#### WHAT THE TASK ASKS
Where a line below holds the string "data", copy that line.

★ ★ ★ ★ ★ ★ ★

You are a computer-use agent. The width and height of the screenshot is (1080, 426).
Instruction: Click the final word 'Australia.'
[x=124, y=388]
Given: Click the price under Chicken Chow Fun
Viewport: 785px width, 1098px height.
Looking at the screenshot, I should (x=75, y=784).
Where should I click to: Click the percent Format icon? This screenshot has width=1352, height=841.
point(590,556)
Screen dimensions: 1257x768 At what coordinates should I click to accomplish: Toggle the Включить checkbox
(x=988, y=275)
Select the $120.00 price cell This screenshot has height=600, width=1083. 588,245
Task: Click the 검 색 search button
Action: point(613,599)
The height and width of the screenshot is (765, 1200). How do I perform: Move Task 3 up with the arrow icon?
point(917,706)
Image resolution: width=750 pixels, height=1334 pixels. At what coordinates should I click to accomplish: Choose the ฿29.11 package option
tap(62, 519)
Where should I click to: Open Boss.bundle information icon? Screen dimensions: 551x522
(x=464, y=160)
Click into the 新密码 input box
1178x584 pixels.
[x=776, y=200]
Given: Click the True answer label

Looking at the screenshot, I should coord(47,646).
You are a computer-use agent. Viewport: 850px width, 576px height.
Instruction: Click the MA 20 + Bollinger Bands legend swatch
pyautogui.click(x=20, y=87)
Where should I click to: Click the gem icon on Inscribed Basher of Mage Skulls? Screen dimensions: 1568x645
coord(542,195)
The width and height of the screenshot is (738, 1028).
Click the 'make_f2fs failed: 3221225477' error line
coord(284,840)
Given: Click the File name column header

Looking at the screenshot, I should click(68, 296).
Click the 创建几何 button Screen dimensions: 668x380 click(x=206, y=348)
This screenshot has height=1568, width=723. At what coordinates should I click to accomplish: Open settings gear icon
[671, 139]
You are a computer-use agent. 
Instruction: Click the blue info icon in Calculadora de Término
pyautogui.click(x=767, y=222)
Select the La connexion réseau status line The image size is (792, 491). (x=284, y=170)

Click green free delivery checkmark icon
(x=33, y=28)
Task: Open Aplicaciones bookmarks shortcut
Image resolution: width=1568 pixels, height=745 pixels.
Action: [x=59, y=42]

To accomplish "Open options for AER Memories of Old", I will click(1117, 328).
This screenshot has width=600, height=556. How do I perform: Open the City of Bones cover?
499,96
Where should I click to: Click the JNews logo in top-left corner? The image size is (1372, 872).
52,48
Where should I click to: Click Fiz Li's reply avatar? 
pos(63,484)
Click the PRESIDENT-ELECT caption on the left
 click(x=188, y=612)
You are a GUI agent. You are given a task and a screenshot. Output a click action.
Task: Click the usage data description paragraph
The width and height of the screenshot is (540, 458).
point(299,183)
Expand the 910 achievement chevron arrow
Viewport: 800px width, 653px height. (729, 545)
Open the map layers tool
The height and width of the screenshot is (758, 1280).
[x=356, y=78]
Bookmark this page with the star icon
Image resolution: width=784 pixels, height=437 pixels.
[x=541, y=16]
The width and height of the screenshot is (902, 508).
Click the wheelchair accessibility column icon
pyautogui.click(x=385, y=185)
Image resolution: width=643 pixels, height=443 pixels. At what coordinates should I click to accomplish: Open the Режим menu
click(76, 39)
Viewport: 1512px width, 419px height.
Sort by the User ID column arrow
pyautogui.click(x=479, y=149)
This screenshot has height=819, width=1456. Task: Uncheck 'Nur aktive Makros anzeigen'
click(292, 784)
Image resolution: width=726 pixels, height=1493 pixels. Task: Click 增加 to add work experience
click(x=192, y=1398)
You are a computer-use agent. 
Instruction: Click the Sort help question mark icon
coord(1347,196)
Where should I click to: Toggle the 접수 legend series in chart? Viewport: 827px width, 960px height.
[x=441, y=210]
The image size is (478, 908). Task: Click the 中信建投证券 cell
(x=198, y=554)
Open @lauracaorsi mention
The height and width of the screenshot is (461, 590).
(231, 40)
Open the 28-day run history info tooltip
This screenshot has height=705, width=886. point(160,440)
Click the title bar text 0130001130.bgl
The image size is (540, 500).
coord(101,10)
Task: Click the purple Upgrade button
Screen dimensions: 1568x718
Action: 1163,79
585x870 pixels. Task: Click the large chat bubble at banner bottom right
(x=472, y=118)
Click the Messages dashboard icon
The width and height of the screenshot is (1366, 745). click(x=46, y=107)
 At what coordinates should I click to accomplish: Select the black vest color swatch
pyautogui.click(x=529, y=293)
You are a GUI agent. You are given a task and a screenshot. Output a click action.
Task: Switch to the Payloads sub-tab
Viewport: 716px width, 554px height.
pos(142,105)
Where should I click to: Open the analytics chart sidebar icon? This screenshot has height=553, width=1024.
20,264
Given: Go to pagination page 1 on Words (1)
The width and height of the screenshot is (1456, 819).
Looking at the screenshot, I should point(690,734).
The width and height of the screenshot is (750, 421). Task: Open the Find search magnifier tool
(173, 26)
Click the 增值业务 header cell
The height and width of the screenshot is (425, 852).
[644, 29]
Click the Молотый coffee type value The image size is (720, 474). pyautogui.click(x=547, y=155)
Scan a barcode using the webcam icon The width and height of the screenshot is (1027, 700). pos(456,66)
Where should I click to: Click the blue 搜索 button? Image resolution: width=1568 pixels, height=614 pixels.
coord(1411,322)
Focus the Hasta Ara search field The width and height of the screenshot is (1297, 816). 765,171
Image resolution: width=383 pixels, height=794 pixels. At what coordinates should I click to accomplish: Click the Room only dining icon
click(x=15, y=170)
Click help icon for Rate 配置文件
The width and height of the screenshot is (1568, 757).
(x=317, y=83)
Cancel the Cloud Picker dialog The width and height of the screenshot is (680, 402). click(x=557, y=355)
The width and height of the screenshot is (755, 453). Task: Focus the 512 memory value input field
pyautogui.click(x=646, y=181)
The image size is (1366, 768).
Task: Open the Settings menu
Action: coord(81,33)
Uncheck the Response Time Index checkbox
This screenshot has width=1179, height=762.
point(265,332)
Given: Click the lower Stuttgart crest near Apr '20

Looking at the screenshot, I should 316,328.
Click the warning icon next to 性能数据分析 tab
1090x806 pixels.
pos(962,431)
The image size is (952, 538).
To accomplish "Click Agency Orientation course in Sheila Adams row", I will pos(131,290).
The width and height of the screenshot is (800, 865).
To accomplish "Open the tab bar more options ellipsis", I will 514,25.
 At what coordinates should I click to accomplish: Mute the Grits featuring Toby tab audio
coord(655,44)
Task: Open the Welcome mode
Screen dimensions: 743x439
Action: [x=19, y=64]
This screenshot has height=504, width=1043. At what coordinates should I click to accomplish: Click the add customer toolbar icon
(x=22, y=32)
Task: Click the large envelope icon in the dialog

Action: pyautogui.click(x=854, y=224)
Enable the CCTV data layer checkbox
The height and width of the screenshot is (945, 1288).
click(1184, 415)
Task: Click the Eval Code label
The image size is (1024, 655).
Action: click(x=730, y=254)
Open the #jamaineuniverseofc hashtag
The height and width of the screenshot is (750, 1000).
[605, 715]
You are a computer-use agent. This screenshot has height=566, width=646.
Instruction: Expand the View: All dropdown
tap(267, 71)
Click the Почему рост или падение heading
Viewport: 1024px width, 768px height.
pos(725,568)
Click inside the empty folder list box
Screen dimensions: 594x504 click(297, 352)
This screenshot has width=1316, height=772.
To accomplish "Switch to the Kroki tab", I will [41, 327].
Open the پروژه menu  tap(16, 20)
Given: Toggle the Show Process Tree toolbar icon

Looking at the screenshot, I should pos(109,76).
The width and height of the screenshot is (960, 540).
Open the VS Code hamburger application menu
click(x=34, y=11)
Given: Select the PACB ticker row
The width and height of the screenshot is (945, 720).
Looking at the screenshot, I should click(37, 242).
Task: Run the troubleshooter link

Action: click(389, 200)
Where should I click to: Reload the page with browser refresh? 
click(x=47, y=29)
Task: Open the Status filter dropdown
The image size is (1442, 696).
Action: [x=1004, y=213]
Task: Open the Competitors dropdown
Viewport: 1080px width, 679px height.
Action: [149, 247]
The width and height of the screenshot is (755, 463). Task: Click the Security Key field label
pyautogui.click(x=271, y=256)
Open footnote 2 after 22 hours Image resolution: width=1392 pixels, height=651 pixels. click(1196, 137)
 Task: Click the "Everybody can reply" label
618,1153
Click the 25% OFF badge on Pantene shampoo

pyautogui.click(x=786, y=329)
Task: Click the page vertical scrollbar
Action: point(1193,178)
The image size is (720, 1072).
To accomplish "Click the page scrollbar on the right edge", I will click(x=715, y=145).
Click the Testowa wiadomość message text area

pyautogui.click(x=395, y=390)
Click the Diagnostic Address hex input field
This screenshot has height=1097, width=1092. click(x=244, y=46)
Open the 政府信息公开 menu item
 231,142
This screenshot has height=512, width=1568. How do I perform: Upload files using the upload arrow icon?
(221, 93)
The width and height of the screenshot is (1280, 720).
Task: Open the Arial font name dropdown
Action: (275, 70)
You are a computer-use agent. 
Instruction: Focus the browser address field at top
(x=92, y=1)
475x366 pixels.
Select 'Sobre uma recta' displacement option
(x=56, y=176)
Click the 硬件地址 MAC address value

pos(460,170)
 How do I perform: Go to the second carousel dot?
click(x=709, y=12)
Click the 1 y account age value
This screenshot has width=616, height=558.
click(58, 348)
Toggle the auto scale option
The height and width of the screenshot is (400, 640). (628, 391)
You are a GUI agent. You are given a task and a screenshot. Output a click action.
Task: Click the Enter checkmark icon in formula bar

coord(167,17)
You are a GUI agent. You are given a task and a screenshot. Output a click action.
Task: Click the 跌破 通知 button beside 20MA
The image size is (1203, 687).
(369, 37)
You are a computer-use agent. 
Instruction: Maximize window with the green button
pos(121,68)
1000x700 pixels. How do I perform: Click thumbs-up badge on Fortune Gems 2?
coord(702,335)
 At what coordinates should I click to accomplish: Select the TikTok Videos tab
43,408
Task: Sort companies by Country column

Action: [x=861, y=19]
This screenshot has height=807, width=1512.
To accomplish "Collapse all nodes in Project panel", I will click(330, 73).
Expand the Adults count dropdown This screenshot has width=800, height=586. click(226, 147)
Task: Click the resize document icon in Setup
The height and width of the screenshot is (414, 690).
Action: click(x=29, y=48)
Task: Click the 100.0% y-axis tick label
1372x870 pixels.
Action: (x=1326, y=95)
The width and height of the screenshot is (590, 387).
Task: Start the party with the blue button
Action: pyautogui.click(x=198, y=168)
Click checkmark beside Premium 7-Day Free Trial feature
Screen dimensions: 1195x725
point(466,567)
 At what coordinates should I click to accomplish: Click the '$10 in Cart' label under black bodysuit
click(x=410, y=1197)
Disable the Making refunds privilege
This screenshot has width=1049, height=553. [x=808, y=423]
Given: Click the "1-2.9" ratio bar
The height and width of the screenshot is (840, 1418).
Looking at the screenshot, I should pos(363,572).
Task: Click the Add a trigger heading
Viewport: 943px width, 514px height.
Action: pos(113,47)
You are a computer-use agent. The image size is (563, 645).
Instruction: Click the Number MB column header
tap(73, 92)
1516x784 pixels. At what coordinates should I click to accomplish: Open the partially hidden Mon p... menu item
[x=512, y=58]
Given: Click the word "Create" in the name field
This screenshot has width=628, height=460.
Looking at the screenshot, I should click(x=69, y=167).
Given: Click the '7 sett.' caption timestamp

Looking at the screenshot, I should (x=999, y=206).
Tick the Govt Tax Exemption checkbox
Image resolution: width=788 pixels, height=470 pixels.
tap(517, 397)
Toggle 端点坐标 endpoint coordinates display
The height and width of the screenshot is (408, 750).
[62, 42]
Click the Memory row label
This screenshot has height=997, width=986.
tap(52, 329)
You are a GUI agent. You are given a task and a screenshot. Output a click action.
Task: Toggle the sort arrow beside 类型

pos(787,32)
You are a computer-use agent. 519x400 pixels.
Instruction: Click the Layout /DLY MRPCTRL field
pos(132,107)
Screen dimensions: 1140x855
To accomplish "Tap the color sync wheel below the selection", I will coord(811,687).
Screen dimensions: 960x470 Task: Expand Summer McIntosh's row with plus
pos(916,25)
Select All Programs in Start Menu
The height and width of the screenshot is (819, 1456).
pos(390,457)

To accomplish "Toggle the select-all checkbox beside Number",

★ ★ ★ ★ ★ ★ ★

#### COMPLETED EXERCISE
Task: Click the usage data description paragraph
Enable the CCTV data layer checkbox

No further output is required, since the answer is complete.